NFS can create security issues for NFS clients as well as servers. Because the files that a client mounts appear in the client's filesystem, an attacker who is able to modify mounted files can directly compromise the client's security.
The primary system that NFS uses for authenticating servers is based on IP host addresses and hostnames. NFS packets are not encrypted or digitally signed in any way. Thus, an attacker can spoof an NFS client either by posing as an NFS server or by changing the data that is en route between a server and the client. In this way, an attacker can force a client machine to run any NFS-mounted executable. In practice, this ability can give the attacker complete control over an NFS client machine.

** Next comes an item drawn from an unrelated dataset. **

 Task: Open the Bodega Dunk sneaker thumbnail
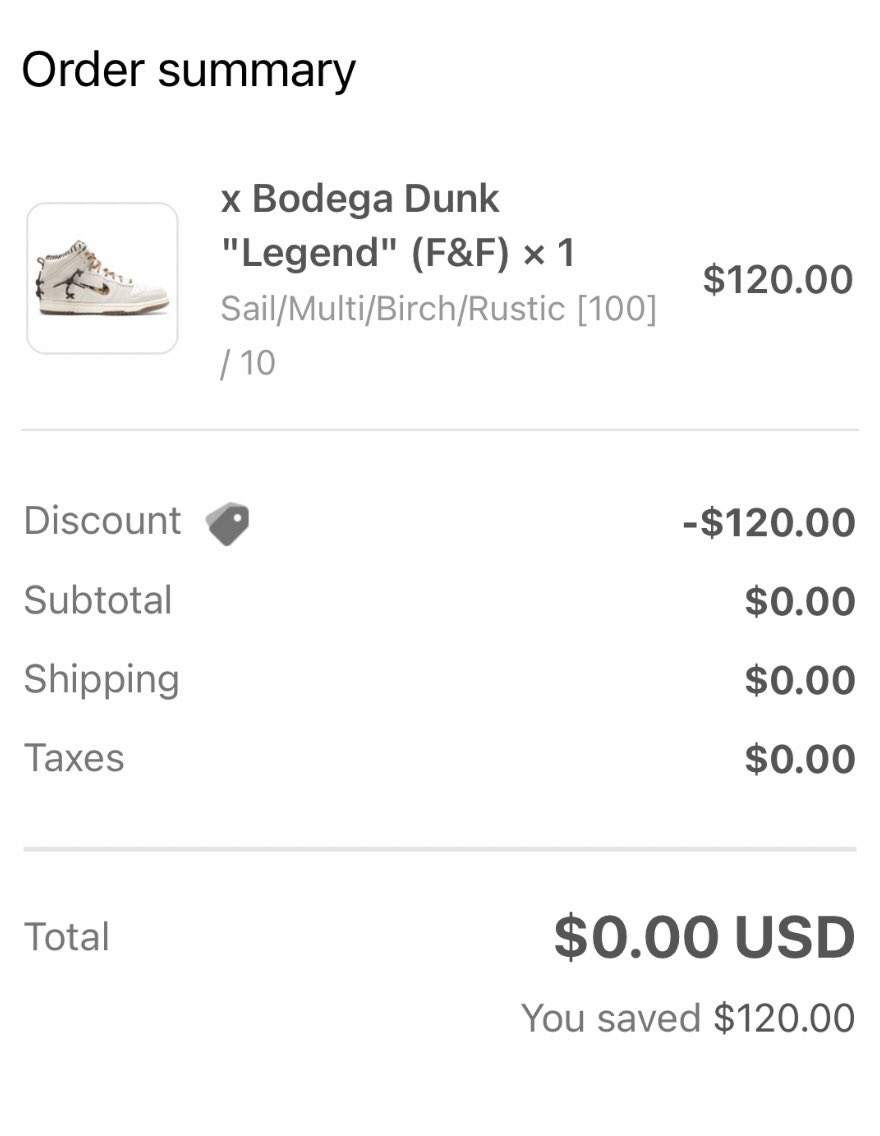pos(102,278)
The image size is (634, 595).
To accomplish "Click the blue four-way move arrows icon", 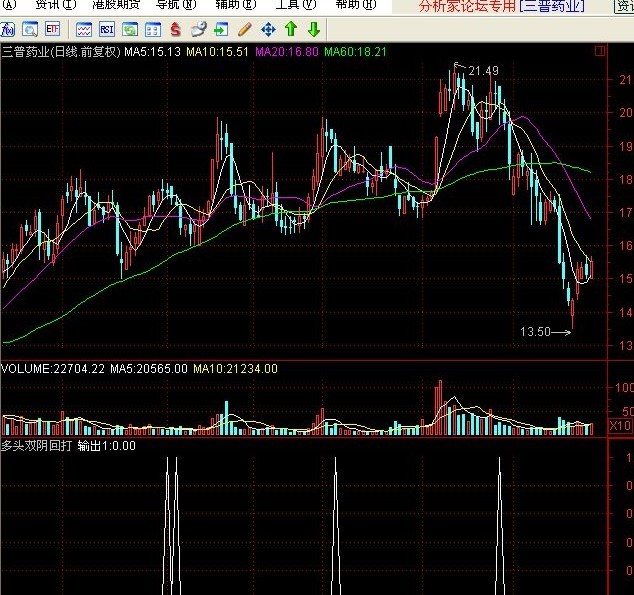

At mount time, the UNIX mount command allows the client system to specify whether or not SUID files on the remote filesystem will be honored as such. This capability is one of the reasons that the mount command requires superuser privileges to execute. If you provide facilities to allow users to mount their own filesystems (including NFS filesystems as well as filesystems on floppy disks), you should make sure that the facility specifies the nosuid option. Otherwise, users might mount a disk that has a specially prepared SUID program that could cause you some headaches later on.
NFS can also cause availability and performance issues for client machines. If a client has an NFS partition on a server mounted, and the server becomes unavailable (because it crashed, or because network connectivity is lost), then the client can freeze until the NFS server becomes available. Occasionally, an NFS server will crash and restart and - despite NFS's being a connectionless and stateless protocol - the NFS client's file handles will all become stale. In this case, you may find that it is impossible to unmount the stale NFS filesystem, and your only course of action may be to forcibly restart the client computer.
Here are some guidelines for making NFS clients more reliable and more secure:
Make sure that your computer is either an NFS server or an NFS client, but not both.
If possible, do not allow users to log into your NFS server.
Don't allow your NFS clients to mount NFS servers outside your organization.
Minimize the number of NFS servers that each client mounts. A system is usually far more reliable and more secure if it mounts two hard disks from a single NFS server, rather than mounting partitions from two NFS servers.
If possible, disable the honoring of SUID files and devices on mounted partitions.